Fine-tuning StyleGAN2 for Cartoon Face Generation

Overview

Cartoon-StyleGAN 🙃 : Fine-tuning StyleGAN2 for Cartoon Face Generation

Abstract

Recent studies have shown remarkable success in the unsupervised image to image (I2I) translation. However, due to the imbalance in the data, learning joint distribution for various domains is still very challenging. Although existing models can generate realistic target images, it’s difficult to maintain the structure of the source image. In addition, training a generative model on large data in multiple domains requires a lot of time and computer resources. To address these limitations, I propose a novel image-to-image translation method that generates images of the target domain by finetuning a stylegan2 pretrained model. The stylegan2 model is suitable for unsupervised I2I translation on unbalanced datasets; it is highly stable, produces realistic images, and even learns properly from limited data when applied with simple fine-tuning techniques. Thus, in this project, I propose new methods to preserve the structure of the source images and generate realistic images in the target domain.

Inference Notebook

🎉 You can do this task in colab ! : Open In Colab

Arxiv arXiv

[NEW!] 2021.08.30 Streamlit Ver


1. Method

Baseline : StyleGAN2-ADA + FreezeD

It generates realistic images, but does not maintain the structure of the source domain.

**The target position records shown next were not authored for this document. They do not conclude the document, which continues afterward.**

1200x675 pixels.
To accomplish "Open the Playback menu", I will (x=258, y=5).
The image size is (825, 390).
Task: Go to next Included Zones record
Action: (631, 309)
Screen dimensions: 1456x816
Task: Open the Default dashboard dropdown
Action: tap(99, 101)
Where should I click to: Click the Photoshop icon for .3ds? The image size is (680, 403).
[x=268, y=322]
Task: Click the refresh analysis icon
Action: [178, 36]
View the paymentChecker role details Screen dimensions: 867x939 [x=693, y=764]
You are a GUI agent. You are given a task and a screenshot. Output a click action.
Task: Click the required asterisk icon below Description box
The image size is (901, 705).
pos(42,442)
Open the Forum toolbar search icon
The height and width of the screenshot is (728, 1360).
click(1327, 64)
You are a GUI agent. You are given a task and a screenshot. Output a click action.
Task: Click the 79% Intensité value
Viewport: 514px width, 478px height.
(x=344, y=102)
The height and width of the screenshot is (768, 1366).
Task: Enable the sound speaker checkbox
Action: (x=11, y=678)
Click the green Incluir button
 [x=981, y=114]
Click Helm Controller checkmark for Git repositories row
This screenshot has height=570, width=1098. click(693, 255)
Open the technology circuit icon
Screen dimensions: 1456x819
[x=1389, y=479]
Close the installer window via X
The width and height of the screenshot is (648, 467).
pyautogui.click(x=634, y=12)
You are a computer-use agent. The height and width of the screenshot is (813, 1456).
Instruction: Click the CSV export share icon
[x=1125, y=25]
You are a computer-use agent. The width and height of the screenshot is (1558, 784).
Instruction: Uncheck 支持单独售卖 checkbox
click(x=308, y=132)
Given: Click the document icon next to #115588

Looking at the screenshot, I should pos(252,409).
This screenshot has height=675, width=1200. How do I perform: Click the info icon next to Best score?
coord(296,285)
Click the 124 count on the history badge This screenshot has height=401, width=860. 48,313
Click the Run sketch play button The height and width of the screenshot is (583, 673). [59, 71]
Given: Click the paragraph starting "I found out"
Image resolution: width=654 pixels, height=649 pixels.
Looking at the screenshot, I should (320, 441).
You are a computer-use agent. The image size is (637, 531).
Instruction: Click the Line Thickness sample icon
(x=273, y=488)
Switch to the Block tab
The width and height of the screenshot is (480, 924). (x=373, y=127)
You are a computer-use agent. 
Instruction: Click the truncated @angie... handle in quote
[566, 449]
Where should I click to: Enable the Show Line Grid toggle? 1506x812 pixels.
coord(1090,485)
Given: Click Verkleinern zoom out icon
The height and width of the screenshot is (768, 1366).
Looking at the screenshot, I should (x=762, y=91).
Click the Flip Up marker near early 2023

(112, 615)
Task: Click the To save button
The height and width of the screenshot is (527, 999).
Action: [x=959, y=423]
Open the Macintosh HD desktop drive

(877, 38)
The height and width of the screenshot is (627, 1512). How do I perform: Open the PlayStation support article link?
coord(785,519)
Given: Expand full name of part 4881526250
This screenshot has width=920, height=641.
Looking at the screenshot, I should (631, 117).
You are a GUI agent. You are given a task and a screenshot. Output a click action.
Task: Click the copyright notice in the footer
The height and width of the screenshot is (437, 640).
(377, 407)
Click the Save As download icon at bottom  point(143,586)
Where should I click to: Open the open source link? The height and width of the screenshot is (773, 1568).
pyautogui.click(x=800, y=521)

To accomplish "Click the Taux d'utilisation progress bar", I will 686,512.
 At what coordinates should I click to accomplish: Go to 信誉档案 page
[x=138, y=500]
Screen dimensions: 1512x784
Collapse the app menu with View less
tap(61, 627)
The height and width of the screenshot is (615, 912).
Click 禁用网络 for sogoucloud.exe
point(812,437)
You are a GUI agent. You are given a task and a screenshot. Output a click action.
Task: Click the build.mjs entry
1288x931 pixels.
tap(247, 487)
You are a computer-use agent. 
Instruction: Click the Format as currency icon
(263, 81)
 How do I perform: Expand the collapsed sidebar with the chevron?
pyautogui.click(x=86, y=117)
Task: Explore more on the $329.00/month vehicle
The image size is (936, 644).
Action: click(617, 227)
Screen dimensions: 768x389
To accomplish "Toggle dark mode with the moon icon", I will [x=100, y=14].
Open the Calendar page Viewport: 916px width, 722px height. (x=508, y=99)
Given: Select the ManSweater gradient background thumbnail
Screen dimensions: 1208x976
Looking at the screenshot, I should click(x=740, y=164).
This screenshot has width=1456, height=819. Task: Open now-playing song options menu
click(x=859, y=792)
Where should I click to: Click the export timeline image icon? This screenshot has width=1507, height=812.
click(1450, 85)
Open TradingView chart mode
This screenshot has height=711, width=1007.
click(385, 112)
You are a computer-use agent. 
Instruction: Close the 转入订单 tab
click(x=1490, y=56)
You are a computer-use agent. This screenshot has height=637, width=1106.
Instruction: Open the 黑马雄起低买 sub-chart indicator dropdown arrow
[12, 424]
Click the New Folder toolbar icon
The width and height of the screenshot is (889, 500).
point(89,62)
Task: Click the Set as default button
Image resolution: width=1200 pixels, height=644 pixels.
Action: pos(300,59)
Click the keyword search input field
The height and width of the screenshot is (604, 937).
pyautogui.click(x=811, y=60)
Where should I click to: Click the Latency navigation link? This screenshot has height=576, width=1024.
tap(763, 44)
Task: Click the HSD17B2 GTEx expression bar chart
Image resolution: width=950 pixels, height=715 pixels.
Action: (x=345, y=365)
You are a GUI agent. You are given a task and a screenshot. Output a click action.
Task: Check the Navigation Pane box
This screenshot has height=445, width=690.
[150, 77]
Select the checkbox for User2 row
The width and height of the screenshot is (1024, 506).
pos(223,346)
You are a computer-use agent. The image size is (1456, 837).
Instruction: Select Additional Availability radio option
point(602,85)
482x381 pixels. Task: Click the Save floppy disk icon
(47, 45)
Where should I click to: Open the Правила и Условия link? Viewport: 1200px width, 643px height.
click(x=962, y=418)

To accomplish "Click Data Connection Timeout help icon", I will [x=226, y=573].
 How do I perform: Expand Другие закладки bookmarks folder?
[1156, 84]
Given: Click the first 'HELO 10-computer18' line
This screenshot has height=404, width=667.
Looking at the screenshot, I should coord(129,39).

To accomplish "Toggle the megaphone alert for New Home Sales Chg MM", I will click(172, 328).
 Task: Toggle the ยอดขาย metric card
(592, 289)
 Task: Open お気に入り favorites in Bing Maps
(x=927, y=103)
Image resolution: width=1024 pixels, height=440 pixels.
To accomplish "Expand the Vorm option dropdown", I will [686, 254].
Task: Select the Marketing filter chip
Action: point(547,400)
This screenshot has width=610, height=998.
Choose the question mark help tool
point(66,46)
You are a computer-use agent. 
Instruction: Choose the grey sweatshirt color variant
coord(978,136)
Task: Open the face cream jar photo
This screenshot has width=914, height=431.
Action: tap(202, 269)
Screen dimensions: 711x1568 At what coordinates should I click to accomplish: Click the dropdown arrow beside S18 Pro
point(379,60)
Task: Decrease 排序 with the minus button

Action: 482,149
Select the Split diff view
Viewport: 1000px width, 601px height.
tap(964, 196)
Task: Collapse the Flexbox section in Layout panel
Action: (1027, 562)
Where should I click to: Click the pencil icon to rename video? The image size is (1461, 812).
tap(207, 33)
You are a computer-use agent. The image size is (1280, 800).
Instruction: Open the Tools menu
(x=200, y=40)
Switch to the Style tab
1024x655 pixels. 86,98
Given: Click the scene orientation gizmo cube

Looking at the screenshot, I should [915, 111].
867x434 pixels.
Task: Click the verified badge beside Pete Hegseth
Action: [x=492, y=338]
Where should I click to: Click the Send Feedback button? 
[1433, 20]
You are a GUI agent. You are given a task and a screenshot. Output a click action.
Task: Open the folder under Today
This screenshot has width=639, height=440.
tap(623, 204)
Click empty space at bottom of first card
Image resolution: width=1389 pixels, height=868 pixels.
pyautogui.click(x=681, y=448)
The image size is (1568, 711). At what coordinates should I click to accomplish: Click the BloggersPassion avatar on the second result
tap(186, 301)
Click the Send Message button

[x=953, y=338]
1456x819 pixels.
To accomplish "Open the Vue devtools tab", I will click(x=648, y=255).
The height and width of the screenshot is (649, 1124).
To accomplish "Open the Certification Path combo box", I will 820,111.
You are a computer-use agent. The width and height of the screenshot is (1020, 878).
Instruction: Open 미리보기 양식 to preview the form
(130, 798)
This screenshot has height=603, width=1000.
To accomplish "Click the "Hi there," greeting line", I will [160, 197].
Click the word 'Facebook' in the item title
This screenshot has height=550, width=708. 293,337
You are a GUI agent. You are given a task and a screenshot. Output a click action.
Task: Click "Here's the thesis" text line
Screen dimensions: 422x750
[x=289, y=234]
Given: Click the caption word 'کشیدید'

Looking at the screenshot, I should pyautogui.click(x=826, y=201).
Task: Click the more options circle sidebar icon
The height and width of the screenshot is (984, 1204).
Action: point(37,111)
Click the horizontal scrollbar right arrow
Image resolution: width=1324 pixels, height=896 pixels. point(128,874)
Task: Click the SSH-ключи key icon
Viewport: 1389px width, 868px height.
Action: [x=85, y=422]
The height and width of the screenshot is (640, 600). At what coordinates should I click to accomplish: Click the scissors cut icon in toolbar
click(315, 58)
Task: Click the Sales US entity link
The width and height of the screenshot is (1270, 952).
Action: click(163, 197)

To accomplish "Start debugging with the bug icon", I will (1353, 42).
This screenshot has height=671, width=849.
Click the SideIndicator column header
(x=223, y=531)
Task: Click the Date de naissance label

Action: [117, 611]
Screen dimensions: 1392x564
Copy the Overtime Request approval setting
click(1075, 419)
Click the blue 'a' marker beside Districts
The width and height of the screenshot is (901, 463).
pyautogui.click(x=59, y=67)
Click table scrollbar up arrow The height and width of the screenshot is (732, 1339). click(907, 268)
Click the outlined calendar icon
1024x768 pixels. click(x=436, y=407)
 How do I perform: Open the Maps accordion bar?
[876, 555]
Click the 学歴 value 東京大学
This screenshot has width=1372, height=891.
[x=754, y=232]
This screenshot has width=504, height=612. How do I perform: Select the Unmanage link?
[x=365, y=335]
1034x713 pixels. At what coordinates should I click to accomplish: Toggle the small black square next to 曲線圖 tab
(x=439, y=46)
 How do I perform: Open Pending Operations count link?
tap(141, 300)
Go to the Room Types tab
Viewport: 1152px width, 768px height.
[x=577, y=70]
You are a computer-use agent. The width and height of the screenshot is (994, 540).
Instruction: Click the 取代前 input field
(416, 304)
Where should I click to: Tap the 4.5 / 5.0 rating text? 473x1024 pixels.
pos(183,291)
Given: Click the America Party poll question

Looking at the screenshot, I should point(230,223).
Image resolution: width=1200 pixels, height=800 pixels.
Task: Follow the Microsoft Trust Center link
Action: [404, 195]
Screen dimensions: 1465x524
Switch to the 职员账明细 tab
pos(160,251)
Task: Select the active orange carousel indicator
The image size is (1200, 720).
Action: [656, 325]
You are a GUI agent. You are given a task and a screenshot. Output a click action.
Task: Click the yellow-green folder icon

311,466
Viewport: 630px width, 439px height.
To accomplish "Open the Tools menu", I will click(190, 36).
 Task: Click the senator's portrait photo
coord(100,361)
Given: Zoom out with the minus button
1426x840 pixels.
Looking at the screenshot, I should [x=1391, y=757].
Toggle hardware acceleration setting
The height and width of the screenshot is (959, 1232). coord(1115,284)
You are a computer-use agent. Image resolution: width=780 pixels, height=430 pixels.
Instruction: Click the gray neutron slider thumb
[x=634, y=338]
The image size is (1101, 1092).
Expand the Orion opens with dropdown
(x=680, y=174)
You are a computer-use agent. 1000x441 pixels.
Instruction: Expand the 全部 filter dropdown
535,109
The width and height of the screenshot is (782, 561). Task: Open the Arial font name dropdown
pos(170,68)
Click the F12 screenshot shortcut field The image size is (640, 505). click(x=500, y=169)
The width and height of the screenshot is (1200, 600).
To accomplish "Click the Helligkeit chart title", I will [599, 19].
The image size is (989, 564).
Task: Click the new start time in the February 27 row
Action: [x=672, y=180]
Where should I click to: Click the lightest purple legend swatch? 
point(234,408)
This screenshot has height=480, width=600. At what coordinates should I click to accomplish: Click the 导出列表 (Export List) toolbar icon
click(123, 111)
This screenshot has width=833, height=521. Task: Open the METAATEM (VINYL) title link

Ours : FreezeSG (Freeze Style vector and Generator)

FreezeG is effective in maintaining the structure of the source image. As a result of various experiments, I found that not only the initial layer of the generator but also the initial layer of the style vector are important for maintaining the structure. Thus, I froze the low-resolution layer of both the generator and the style vector.

Freeze Style vector and Generator

Results

With Layer Swapping

When LS is applied, the generated images by FreezeSG have a higher similarity to the source image than when FreezeG or the baseline (FreezeD + ADA) were used. However, since this fixes the weights of the low-resolution layer of the generator, it is difficult to obtain meaningful results when layer swapping on the low-resolution layer.

Ours : Structure Loss

Based on the fact that the structure of the image is determined at low resolution, I apply structure loss to the values of the low-resolution layer so that the generated image is similar to the image in the source domain. The structure loss makes the RGB output of the source generator to be fine-tuned to have a similar value with the RGB output of the target generator during training.

Results

Compare


2. Application : Change Facial Expression / Pose

I applied various models(ex. Indomain-GAN, SeFa, StyleCLIP…) to change facial expression, posture, style, etc.

(1) Closed Form Factorization(SeFa)

Pose

Slim Face

(2) StyleCLIP – Latent Optimization

Inspired by StyleCLIP that manipulates generated images with text, I change the faces of generated cartoon characters by text. I used the latent optimization method among the three methods of StyleCLIP and additionally introduced styleclip strength. It allows the latent vector to linearly move in the direction of the optimized latent vector, making the image change better with text.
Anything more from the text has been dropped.